YOUR OBJECTIVE: Your task is to retype all of the records below with complete accuracy.

RECORD EXCERPTS:
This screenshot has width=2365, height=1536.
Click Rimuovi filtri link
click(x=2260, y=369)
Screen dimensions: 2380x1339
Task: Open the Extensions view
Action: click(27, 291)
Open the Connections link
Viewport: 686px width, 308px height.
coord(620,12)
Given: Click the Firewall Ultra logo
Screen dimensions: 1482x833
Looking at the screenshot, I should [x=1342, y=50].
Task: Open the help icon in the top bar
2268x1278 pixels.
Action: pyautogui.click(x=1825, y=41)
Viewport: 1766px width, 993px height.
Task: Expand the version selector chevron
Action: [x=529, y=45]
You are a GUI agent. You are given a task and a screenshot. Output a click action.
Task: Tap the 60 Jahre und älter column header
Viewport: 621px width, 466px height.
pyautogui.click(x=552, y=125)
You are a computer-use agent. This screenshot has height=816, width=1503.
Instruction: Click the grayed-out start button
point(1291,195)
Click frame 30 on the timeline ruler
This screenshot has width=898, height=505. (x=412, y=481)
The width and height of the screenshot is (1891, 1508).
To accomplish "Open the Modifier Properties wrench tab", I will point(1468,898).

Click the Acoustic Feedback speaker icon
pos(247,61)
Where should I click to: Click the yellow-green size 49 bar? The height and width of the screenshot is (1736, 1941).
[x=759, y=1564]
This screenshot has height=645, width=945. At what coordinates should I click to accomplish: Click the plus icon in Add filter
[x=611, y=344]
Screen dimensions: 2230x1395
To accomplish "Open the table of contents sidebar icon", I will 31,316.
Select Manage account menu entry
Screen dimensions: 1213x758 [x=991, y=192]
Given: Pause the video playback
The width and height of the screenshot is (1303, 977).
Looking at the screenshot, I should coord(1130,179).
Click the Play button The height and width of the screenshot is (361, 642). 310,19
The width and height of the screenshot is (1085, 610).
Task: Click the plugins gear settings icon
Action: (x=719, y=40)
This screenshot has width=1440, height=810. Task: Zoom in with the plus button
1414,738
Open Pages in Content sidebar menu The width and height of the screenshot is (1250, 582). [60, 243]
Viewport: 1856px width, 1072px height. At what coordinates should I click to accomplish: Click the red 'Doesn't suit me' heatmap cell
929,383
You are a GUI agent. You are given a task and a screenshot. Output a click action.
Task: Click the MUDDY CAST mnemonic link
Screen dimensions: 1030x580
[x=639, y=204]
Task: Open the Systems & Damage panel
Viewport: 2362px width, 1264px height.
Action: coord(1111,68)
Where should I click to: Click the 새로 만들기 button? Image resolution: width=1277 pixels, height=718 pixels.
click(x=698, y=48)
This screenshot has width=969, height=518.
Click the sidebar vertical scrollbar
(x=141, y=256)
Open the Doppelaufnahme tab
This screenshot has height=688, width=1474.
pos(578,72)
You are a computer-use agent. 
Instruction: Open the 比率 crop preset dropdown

ANSWER TO THIS EXERCISE:
This screenshot has width=2365, height=1536.
Click Rimuovi filtri link
click(x=2260, y=369)
Screen dimensions: 2380x1339
Task: Open the Extensions view
Action: click(27, 291)
Open the Connections link
Viewport: 686px width, 308px height.
coord(620,12)
Given: Click the Firewall Ultra logo
Screen dimensions: 1482x833
Looking at the screenshot, I should [x=1342, y=50].
Task: Open the help icon in the top bar
2268x1278 pixels.
Action: pyautogui.click(x=1825, y=41)
Viewport: 1766px width, 993px height.
Task: Expand the version selector chevron
Action: [x=529, y=45]
You are a GUI agent. You are given a task and a screenshot. Output a click action.
Task: Tap the 60 Jahre und älter column header
Viewport: 621px width, 466px height.
pyautogui.click(x=552, y=125)
You are a computer-use agent. This screenshot has height=816, width=1503.
Instruction: Click the grayed-out start button
point(1291,195)
Click frame 30 on the timeline ruler
This screenshot has width=898, height=505. (x=412, y=481)
The width and height of the screenshot is (1891, 1508).
To accomplish "Open the Modifier Properties wrench tab", I will point(1468,898).

Click the Acoustic Feedback speaker icon
pos(247,61)
Where should I click to: Click the yellow-green size 49 bar? The height and width of the screenshot is (1736, 1941).
[x=759, y=1564]
This screenshot has height=645, width=945. At what coordinates should I click to accomplish: Click the plus icon in Add filter
[x=611, y=344]
Screen dimensions: 2230x1395
To accomplish "Open the table of contents sidebar icon", I will 31,316.
Select Manage account menu entry
Screen dimensions: 1213x758 [x=991, y=192]
Given: Pause the video playback
The width and height of the screenshot is (1303, 977).
Looking at the screenshot, I should coord(1130,179).
Click the Play button The height and width of the screenshot is (361, 642). 310,19
The width and height of the screenshot is (1085, 610).
Task: Click the plugins gear settings icon
Action: (x=719, y=40)
This screenshot has width=1440, height=810. Task: Zoom in with the plus button
1414,738
Open Pages in Content sidebar menu The width and height of the screenshot is (1250, 582). [60, 243]
Viewport: 1856px width, 1072px height. At what coordinates should I click to accomplish: Click the red 'Doesn't suit me' heatmap cell
929,383
You are a GUI agent. You are given a task and a screenshot. Output a click action.
Task: Click the MUDDY CAST mnemonic link
Screen dimensions: 1030x580
[x=639, y=204]
Task: Open the Systems & Damage panel
Viewport: 2362px width, 1264px height.
Action: coord(1111,68)
Where should I click to: Click the 새로 만들기 button? Image resolution: width=1277 pixels, height=718 pixels.
click(x=698, y=48)
This screenshot has width=969, height=518.
Click the sidebar vertical scrollbar
(x=141, y=256)
Open the Doppelaufnahme tab
This screenshot has height=688, width=1474.
pos(578,72)
You are a computer-use agent. 
Instruction: Open the 比率 crop preset dropdown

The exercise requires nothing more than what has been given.